Ho ceduto come si cede di fronte a un bimbo che allunga la manina con le sue due ultime caramelle rimaste e ha quella fiducia assoluta che tu ne prenderai una sola e che non gli farai del male e poi aspetta che tu la scarti e l’assaggi mentre lui mette in bocca la sua, con il viso raggiante di chi sa naturalmente che, in quell’istante condiviso, la sua felicità diventerà anche la tua e sarà lui ad avertela regalata.
Non so se riuscite ad immaginare la scena: una colomba che prende un ramoscello tra il becco - il nido fatto per metà alle sue spalle - che ti guarda e non indietreggia…

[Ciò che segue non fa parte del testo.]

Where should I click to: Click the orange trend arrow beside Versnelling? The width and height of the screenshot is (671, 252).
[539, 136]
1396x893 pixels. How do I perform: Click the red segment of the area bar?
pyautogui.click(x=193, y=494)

In quel nostro guardarci d’istanti, ho visto pezzetti della mia vita passarmi davanti (spalle che si voltano, passi che si allontanano) e tra quegli spazi lasciati vuoti, ora c’era quel ramoscello a risarcire gli addii, a dire: “Io ho scelto te. Questa è casa per me. Tu sei casa per me. E non me ne vado se non mi scacci. Per favore, lasciami restare. Lasciami costruire la mia casa qui...”
Da quel giorno, viviamo insieme. Io e loro due. Stiamo insieme tutti i giorni, a volte per ore. Con loro che sonnecchiano vicini o si coccolano al di là della ringhiera e stanno con me mentre leggo, studio o mangio.

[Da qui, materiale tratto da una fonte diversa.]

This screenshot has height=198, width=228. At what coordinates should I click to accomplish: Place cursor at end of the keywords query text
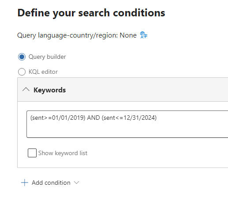[157, 118]
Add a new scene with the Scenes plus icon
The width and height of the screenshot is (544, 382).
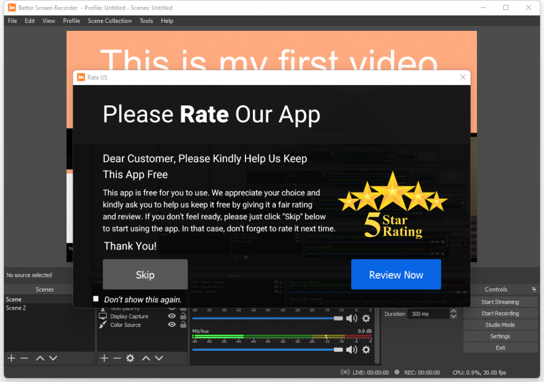coord(11,358)
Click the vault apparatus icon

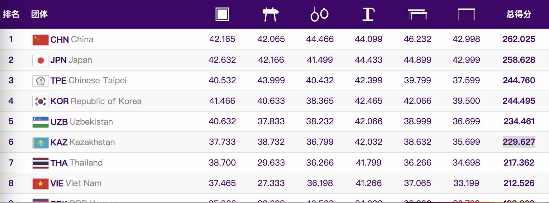(x=368, y=14)
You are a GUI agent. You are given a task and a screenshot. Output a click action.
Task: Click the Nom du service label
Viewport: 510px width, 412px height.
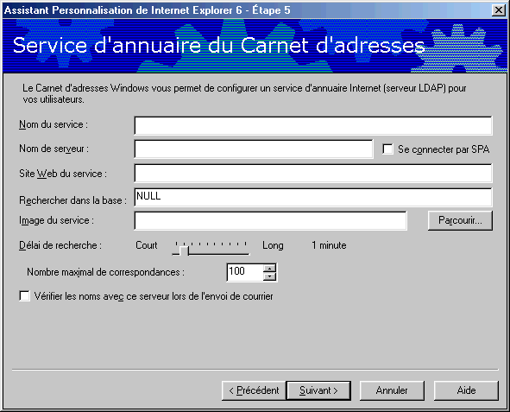(54, 124)
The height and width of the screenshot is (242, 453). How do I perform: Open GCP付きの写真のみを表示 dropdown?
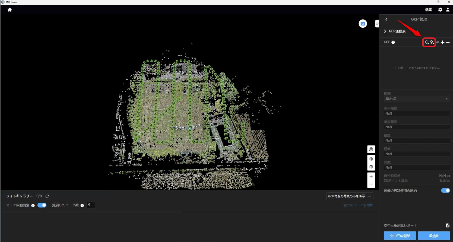(x=350, y=196)
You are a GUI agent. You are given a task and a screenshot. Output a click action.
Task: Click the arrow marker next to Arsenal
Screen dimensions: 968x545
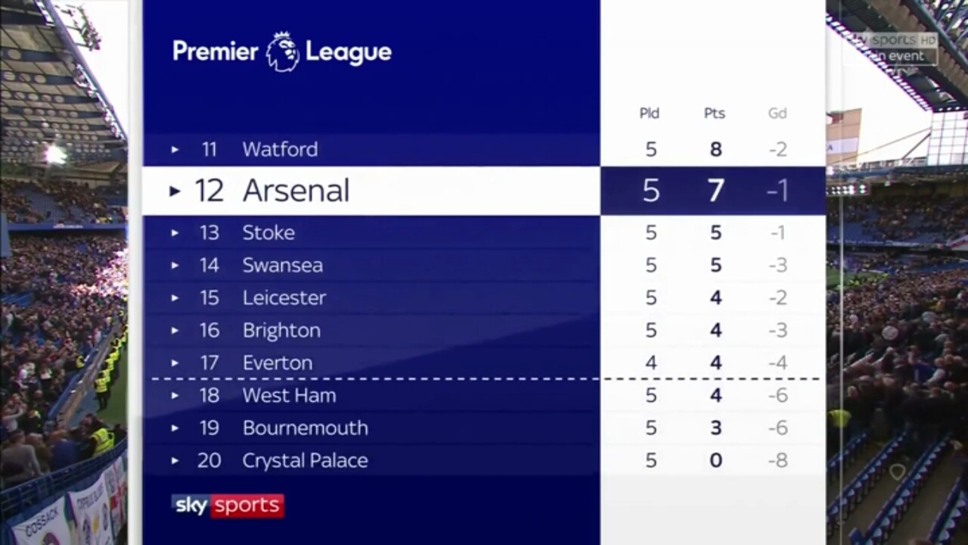point(175,191)
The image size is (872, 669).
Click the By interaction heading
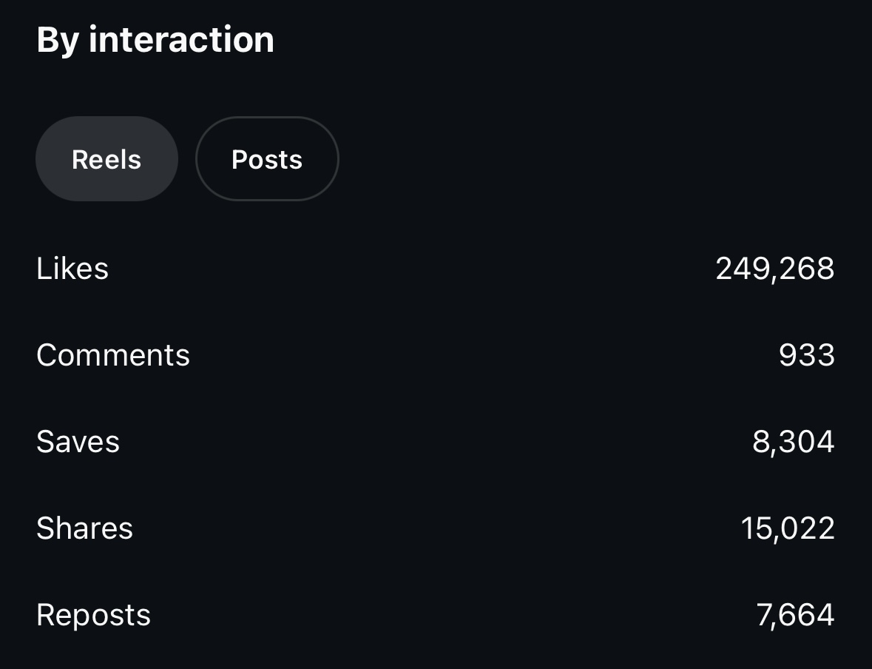(155, 39)
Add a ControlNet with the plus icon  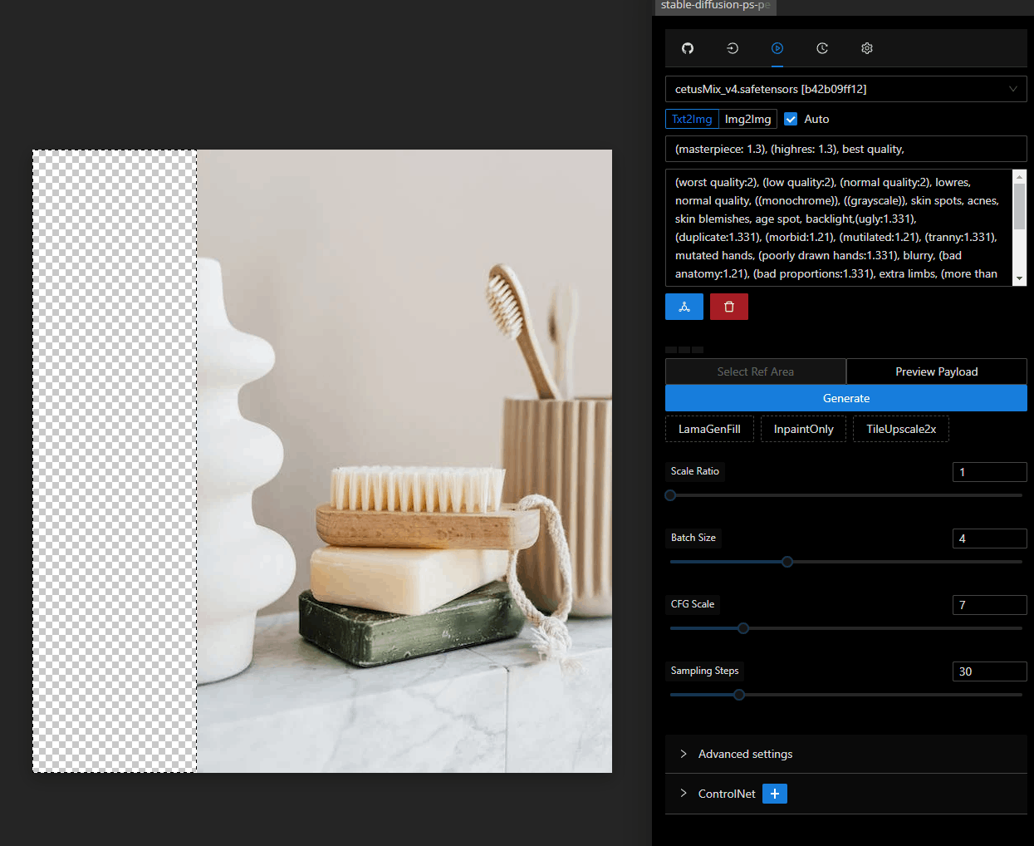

La mattina successiva a quella dichiarazione di amore, ho messo una piccola rete tra il loro nido e la porzione restante del mio balconcino perché gli ho spiegato: “Io vi lascio stare qui, ma voi state in quell’angolo e non venite qui a sporcare. Intesi?”
Hanno inteso.
Non so come, ma hanno capito.
Non sono venuti mai.
La porzione del mio balconcino è intonsa e pulita.

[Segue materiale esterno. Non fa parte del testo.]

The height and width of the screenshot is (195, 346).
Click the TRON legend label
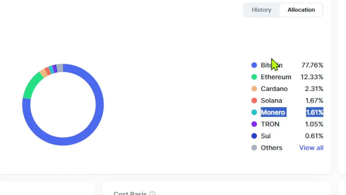(x=270, y=124)
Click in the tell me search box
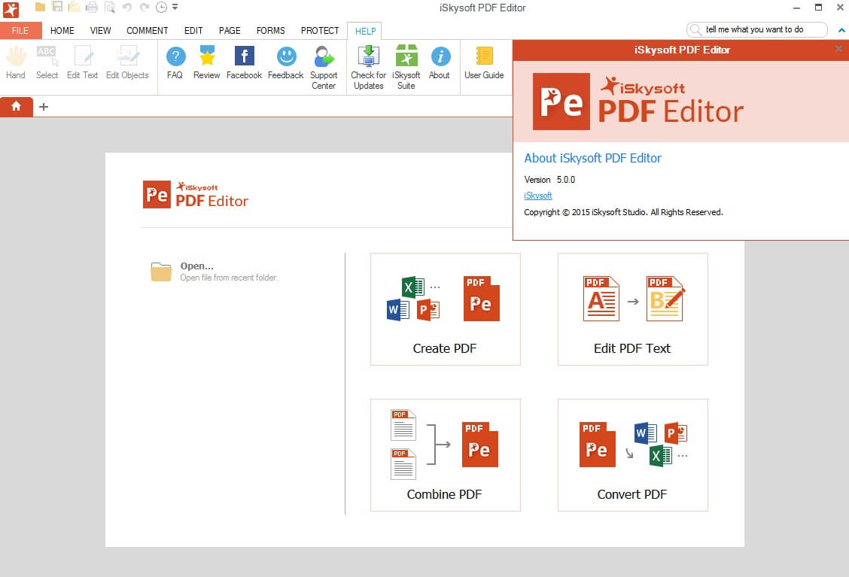The width and height of the screenshot is (849, 577). pos(760,30)

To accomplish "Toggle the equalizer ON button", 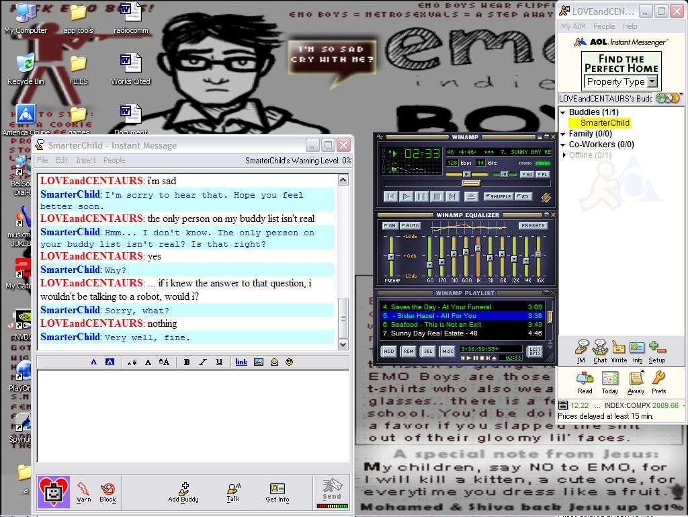I will click(x=390, y=226).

Qualche volta, durante il giorno, un piccione tenta di aggredirli (non so perché).
Io - che sento uno sbatter d’ali agitato – esco fuori e batto le mani per cacciare via l’invasore: questi scappa, ma loro due no, restano lì, con gli occhietti un po’ impauriti, a ricomporsi le piume dopo lo spavento.
Stamattina (che mi sono svegliata all’alba) li ho spiati dalla finestra chiusa e ho scoperto che dormono insieme nel nido. Li ho colti nell’attimo in cui si stavano svegliando insieme e, dopo essersi salutati con coccole di piume e becchettare delicato, “uscivano” oltre la ringhiera.
A un tratto, mi sono ricordata che lo scorso anno sono nati sul mio balconcino due piccioncini che sono rimasti fino a che non hanno imparato a volare.
Mi chiedo se, della mia attuale coppia di fedeli amici, non ci sia uno di loro.
Mi chiedo se non sia semplicemente tornato “a casa”.
Forse lo immagino e basta, ma mi fa piacere illudermi che non si sia dimenticato di me e che, quando mi guarda, sa senza ombra di dubbio che io gli vorrò bene perché un tempo – forse un tempo non troppo lontano – gli ho offerto la mia casa che è stata anche la sua.
E “casa” – come ha detto qualcuno – “è quel luogo in cui il tuo cuore è felice”.
E allora mi piace pensare che sia già stato felice, qui.
Ed è per questo che ritorna.
Per nostalgia di casa e per una (mai dimenticata) felicità.
(I piccioni sono rigorosamente monogami, e fedeli per tutta la vita. Il piccione maschio impiega parecchio tempo per scegliere la compagna. E la corteggia a lungo. Finalmente i due si “fidanzano”. Di accoppiamento infatti non si parla finché la coppia non si reputa stabile: deve passare almeno una settimana. A quel punto è la femmina a prendere l’iniziativa: becchetta il maschio vicino al becco. Lui le offre del cibo e glielo infila direttamente in bocca, come si fa con i pulcini. Significa che è capace di prendersi cura anche dei figli. Dopo una ventina di giorni nascono i piccoli. Mamma e papà si alternano alla cova e producono, entrambi, il latte di piccione, una secrezione biancastra che serve per nutrire i pulcini).